(TEXT EXCERPT):
┄┄┄┄┄┄┄┄┄┄

Zum Inhalt (Access key c)Zur Hauptnavigation (Access key h)Zur Unternavigation (Access key u)

Historical background

Hermann Bartels (left), Head of “Construction Management of the Wewelsburg SS School”, with Heinrich Himmler (right) and the Bochum building contractor Fritz Scherpeltz (centre) during a site inspection, around 1936/1937
Hermann Bartels (left), Head of “Construction Management of the Wewelsburg SS School”, with Heinrich Himmler (right) and the Bochum building contractor Fritz Scherpeltz (centre) during a site inspection, around 1936/1937

Under Reichsführer-SS Heinrich Himmler, the SS developed to become one of the most powerful organisations in the “Third Reich”. It saw itself as a soldierly and racial elite. The realisation of this claim and its inhuman, radical ideology brought death to millions of people.

From 1933, Heinrich Himmler planned to establish a central meeting place for the Schutzstaffel (SS) at Wewelsburg Castle. Initially intended as a “Reichsführer school” for SS officers, measures were taken at the end of the 1930s to progressively transform Wewelsburg Castle into a secluded, central meeting place for the highest SS officers. The plaster was significantly removed and the moat deepened because the castle was to appear more defiant and “castle-like”. Nordic symbols characterised the interiors of the Wewelsburg Castle.

Himmler repeatedly visited Wewelsburg Castle – either alone or with guests. He announced his intention to hold annual Gruppenführer meetings at Wewelsburg Castle where the highest-ranking SS officers would meet. Swearing-in ceremonies should also take place. Towards the end of the war Himmler ordered Wewelsburg Castle to become the “Reichshaus” of the SS Gruppenführer.

Place of self-assurance

Gruppenführer assembly at Wewelsburg Castle, mid-June 1941 In the background the eastern façade of the castle. Burghauptmann Siegfried Taubert (with peaked cap) looks towards the camera. Reinhard Heydrich can be seen on the left-hand side, and Elfriede Wippermann, head of housekeeping at Wewelsburg Castle, on the right.

┄┄┄┄┄┄┄┄┄┄

(AVAILABLE DATA):
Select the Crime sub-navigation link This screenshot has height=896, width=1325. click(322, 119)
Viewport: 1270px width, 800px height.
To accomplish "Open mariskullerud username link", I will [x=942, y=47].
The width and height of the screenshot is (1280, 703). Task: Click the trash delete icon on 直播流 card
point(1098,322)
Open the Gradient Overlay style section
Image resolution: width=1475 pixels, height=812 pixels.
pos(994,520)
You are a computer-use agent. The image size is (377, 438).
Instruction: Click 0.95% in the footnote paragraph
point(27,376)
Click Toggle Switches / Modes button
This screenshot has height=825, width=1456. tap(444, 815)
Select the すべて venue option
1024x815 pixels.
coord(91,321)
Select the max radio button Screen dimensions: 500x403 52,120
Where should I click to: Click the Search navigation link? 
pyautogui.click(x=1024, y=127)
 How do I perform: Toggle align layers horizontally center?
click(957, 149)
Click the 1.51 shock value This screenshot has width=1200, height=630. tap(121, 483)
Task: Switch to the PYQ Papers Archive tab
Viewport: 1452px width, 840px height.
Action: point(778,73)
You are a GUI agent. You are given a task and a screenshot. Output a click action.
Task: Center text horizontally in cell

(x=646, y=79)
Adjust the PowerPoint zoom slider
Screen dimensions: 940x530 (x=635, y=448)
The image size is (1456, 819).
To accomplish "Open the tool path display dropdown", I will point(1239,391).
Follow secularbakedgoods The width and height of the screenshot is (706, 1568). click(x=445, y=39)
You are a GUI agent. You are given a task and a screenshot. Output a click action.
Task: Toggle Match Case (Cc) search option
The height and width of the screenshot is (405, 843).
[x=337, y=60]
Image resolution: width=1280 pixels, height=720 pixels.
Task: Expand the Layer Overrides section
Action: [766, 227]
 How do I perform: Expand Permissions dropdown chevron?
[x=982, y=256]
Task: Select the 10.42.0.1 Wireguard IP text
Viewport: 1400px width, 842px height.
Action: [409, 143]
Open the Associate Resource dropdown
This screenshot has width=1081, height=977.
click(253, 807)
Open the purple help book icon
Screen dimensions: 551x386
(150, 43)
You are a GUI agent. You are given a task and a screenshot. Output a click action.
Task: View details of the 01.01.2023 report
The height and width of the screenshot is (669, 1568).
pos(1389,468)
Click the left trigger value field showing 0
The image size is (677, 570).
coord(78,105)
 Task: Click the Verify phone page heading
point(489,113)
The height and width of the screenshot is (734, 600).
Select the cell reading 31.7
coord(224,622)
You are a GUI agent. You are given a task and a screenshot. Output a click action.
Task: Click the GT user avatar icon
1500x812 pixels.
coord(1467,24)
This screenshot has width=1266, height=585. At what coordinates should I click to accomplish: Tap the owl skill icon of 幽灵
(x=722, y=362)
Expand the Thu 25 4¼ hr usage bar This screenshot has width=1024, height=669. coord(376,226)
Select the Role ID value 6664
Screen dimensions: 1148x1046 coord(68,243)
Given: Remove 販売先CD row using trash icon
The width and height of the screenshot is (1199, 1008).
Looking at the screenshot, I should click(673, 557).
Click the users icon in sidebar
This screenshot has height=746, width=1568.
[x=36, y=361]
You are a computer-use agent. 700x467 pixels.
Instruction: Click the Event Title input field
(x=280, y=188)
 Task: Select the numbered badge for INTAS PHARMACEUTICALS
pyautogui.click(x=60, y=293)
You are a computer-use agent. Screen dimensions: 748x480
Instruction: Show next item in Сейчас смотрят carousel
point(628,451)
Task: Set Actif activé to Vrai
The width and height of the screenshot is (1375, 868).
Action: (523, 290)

┄┄┄┄┄┄┄┄┄┄

(REQUIRED TASKS):
**1)** Output the passage of the Wewelsburg Castle text word for word, beginning at the words "Historical background" and stopping after the words "millions of people.".
**2)** Return only the lines of the entries that begin at the line containing "Click the 1.51" and stop after the line containing "pos(1389,468)", reproducing each one without any change.
The text about Wewelsburg Castle and the entries are unrelated to each other.

(ANSWER LIST):
**1)**
Historical background

Hermann Bartels (left), Head of “Construction Management of the Wewelsburg SS School”, with Heinrich Himmler (right) and the Bochum building contractor Fritz Scherpeltz (centre) during a site inspection, around 1936/1937
Hermann Bartels (left), Head of “Construction Management of the Wewelsburg SS School”, with Heinrich Himmler (right) and the Bochum building contractor Fritz Scherpeltz (centre) during a site inspection, around 1936/1937

Under Reichsführer-SS Heinrich Himmler, the SS developed to become one of the most powerful organisations in the “Third Reich”. It saw itself as a soldierly and racial elite. The realisation of this claim and its inhuman, radical ideology brought death to millions of people.

**2)**
Click the 1.51 shock value This screenshot has width=1200, height=630. tap(121, 483)
Task: Switch to the PYQ Papers Archive tab
Viewport: 1452px width, 840px height.
Action: point(778,73)
You are a GUI agent. You are given a task and a screenshot. Output a click action.
Task: Center text horizontally in cell

(x=646, y=79)
Adjust the PowerPoint zoom slider
Screen dimensions: 940x530 (x=635, y=448)
The image size is (1456, 819).
To accomplish "Open the tool path display dropdown", I will point(1239,391).
Follow secularbakedgoods The width and height of the screenshot is (706, 1568). click(x=445, y=39)
You are a GUI agent. You are given a task and a screenshot. Output a click action.
Task: Toggle Match Case (Cc) search option
The height and width of the screenshot is (405, 843).
[x=337, y=60]
Image resolution: width=1280 pixels, height=720 pixels.
Task: Expand the Layer Overrides section
Action: [766, 227]
 How do I perform: Expand Permissions dropdown chevron?
[x=982, y=256]
Task: Select the 10.42.0.1 Wireguard IP text
Viewport: 1400px width, 842px height.
Action: [409, 143]
Open the Associate Resource dropdown
This screenshot has width=1081, height=977.
click(253, 807)
Open the purple help book icon
Screen dimensions: 551x386
(150, 43)
You are a GUI agent. You are given a task and a screenshot. Output a click action.
Task: View details of the 01.01.2023 report
The height and width of the screenshot is (669, 1568).
pos(1389,468)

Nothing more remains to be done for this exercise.